> PROBLEM DESCRIPTION
Tally the lines in the following entries that include the word "from"; state only the total.

> EXTRACTED DATA
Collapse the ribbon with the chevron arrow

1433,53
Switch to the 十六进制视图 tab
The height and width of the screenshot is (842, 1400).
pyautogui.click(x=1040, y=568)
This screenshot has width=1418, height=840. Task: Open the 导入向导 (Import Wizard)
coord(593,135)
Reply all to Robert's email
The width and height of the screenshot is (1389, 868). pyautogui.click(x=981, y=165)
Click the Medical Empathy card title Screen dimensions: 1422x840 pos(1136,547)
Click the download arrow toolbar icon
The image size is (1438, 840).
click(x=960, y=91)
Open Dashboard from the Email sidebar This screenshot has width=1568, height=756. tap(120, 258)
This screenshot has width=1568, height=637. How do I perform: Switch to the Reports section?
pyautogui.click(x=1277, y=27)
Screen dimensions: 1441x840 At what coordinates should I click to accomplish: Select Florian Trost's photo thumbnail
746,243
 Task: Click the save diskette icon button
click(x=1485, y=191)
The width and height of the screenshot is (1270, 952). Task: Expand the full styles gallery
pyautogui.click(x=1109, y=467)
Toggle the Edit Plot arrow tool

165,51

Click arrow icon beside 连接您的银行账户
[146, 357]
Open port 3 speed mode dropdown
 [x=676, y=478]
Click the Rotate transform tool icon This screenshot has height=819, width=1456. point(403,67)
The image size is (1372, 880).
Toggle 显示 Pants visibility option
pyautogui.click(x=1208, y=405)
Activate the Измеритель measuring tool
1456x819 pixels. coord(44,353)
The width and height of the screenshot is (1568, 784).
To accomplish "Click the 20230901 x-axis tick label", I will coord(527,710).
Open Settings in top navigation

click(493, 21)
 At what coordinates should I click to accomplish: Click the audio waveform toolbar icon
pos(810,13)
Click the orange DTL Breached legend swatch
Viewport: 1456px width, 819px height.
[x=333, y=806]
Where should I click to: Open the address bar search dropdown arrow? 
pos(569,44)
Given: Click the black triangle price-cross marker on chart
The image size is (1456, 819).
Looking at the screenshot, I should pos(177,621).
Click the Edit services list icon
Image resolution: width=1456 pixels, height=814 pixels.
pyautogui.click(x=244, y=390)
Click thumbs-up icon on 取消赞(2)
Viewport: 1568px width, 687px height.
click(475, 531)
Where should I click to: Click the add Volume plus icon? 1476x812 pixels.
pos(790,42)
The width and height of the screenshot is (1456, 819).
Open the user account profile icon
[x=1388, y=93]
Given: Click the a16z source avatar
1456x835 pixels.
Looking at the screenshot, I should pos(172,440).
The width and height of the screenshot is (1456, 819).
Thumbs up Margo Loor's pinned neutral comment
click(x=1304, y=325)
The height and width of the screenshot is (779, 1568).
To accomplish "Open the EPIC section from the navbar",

> EXERCISE SOLUTION
2